WHAT YOU NEED TO DO.
#1 From the Bitcoin blog passage, return the text starting at "I’ve blogged about" and ending at "great many Teslas.)", copied word for word.
#2 In the Bitcoin blog passage, which two groups of people does the writer say have suggested that Bitcoin will be quite valuable in that future?

READING PASSAGE.
————————
I’ve blogged about this before, but probably less clearly than I should have. A “Why aren’t you blogging?” email from Bob Murphy inspired me to try to boil this down to a few paragraphs:

Let’s imagine a future where cryptocurrency (or more specifically Bitcoin) is widely accepted, and we have infrastructure in place that makes it very easy to exchange Bitcoin for other assets.

I’ve seen many people — both journalists and economists — suggest that in that future, Bitcoin will be quite valuable. (That is, one Bitcoin will be worth a great many dollars, or a great many Teslas.)

But it seems to me that the opposite is more likely to be true. Here’s why:

1) Both today and in that hypothetical future, if I want to send a million dollars to a guy in, say, London, and have him know with certainty, within an hour, that the transaction is irreversible, then I am definitely going to use Bitcoin.
————————
DATA SHOWN.

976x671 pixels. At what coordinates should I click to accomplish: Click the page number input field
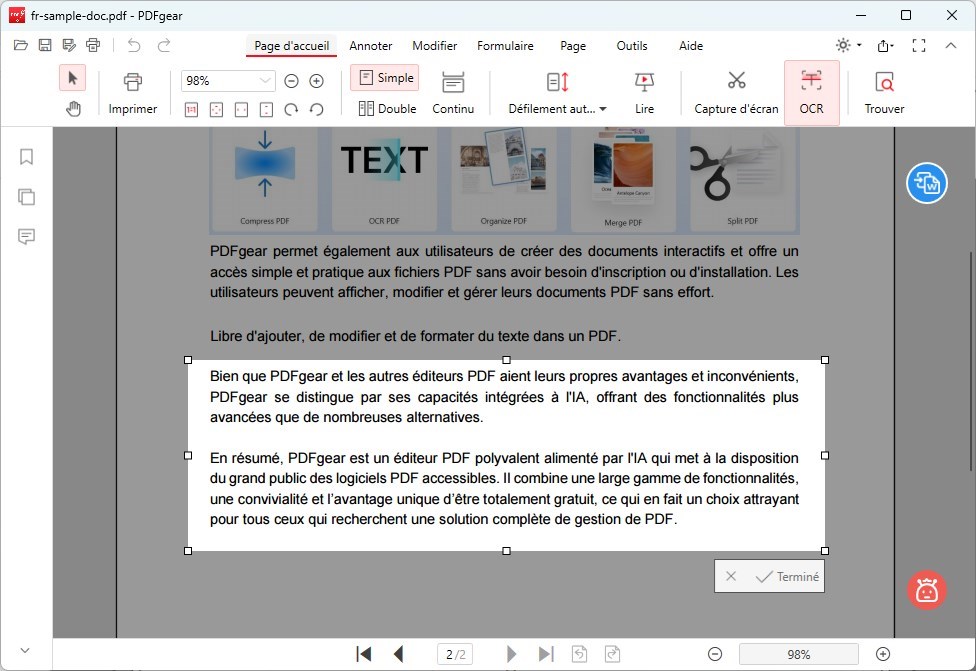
————————
ANSWERS GIVEN.
#1
I’ve blogged about this before, but probably less clearly than I should have. A “Why aren’t you blogging?” email from Bob Murphy inspired me to try to boil this down to a few paragraphs:

Let’s imagine a future where cryptocurrency (or more specifically Bitcoin) is widely accepted, and we have infrastructure in place that makes it very easy to exchange Bitcoin for other assets.

I’ve seen many people — both journalists and economists — suggest that in that future, Bitcoin will be quite valuable. (That is, one Bitcoin will be worth a great many dollars, or a great many Teslas.)

#2 Journalists and economists.